[Start of section]
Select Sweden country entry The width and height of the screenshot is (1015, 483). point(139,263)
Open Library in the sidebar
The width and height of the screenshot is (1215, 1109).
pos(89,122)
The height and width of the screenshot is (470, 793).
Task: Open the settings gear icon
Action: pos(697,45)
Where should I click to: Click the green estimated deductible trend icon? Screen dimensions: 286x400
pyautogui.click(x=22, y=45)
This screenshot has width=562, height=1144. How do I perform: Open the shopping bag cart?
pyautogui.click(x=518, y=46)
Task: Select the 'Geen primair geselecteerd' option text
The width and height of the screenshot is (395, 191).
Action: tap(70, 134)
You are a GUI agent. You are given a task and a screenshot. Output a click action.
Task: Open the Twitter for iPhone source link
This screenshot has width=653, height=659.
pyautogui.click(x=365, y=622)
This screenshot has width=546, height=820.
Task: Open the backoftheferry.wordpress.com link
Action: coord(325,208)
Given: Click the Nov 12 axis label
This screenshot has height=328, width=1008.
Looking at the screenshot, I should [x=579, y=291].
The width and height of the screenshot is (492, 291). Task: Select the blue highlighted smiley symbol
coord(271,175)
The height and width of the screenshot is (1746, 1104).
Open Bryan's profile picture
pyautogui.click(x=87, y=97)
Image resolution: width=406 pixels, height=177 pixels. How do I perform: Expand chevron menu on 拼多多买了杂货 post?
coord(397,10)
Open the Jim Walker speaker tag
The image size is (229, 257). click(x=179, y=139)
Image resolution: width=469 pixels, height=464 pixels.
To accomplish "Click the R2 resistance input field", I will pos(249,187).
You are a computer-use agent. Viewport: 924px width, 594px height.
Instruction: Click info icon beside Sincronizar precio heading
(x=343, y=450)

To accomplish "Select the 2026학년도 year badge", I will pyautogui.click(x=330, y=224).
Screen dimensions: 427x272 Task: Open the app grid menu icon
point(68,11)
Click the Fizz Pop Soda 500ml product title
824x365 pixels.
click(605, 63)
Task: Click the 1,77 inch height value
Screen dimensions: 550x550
[End of section]
■ Task prompt
Return each line of the records above in which the word "will" occurs.

■ Exercise result
To accomplish "Click the R2 resistance input field", I will pos(249,187).
To accomplish "Select the 2026학년도 year badge", I will pyautogui.click(x=330, y=224).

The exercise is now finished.